Willow is a born teacher. He talks about the 200 or so species of birds that can be found in America's most notable park during the course of the year with a passion that would have felt familiar to John James Audubon himself, the 19th-century bird enthusiast who set out to record and paint all of America's birds. Willow was so engrossed in reading about the yellow-bellied sapsucker on his way here today that the 31-year-old Brooklynite missed his subway stop. His enthusiasm is contagious.
"We were so excited by a particular bird we saw last week in the park that no one noticed we were standing by Sam Shepard and Jessica Lange," says lifelong birdwatcher Alex McKown. "They asked what we were looking at."
If we're lucky today, we could see up to 120 different bird species. On a bad day, there might be nothing more exciting to see than the mallard ducks paddling out in the lake. "That's the beauty of migrating birds; you never know what's going to be out," enthuses Willow. But at least we can celebrate the freedom afforded by this vast green stripe in the middle of one of the world's greatest cities.

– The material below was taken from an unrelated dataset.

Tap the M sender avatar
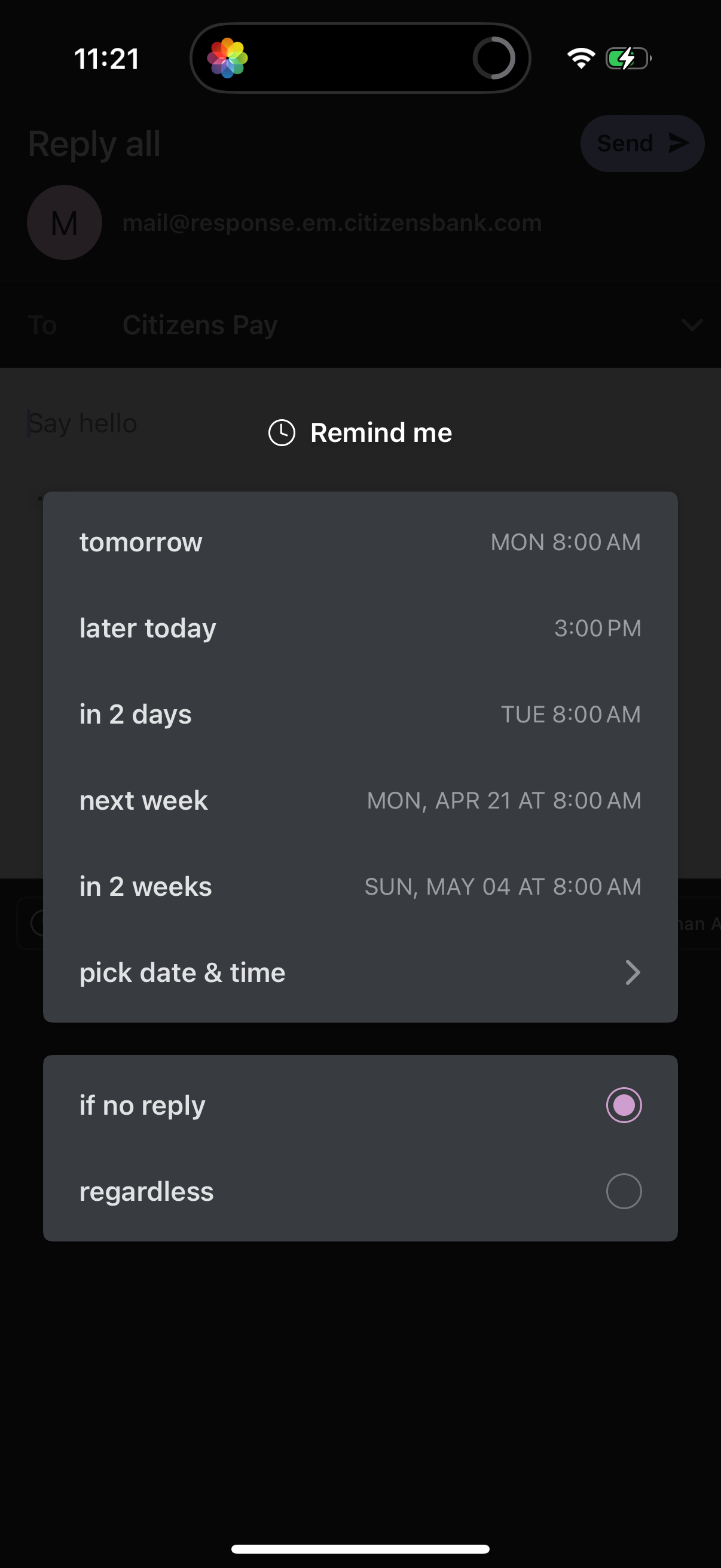The image size is (721, 1568). click(x=65, y=223)
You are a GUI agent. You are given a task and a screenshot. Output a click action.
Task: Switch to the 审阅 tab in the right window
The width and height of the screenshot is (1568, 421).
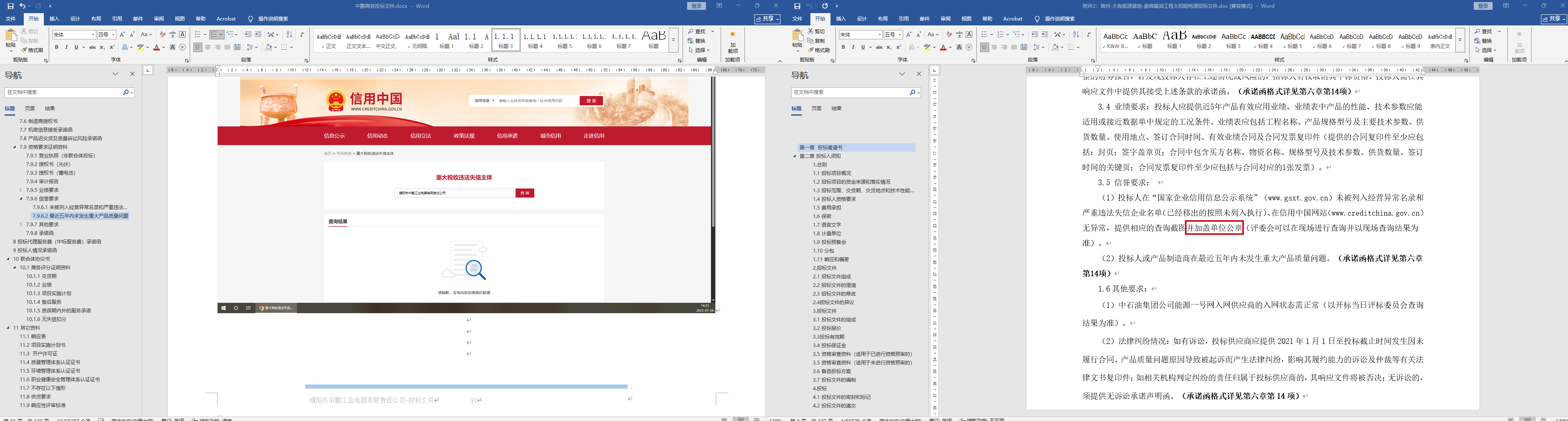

I'm struggling to see our next specimen: the ruby-crowned kinglet, which, at less than four inches long, is the third-smallest bird in the US. "Always identify a bird with your eyes first before you reach for your binoculars," says Willow. "Listen, do you hear it, 'chittick'? It's a high-anxiety bird with a loud, nasal call."
"Typical New Yorker," jokes someone.
Most birds are more active in the early morning and late afternoon. As sunset draws nearer, we are treated to an amazing nature show as a procession of migratory songbirds comes to feed in the foliage. A yellow-rumped warbler is next up. "Look for the flash of lemon-yellow," says Willow, pointing to a spot high up in the branches.
The golden-crowned kinglet, the black-throated blue warbler, the northern cardinal... the names have an undeniable poetry. Further along the path, a pine warbler is snacking on insects. "Warbler neck is a common affliction in this game," jokes Willow, as we all strain skywards.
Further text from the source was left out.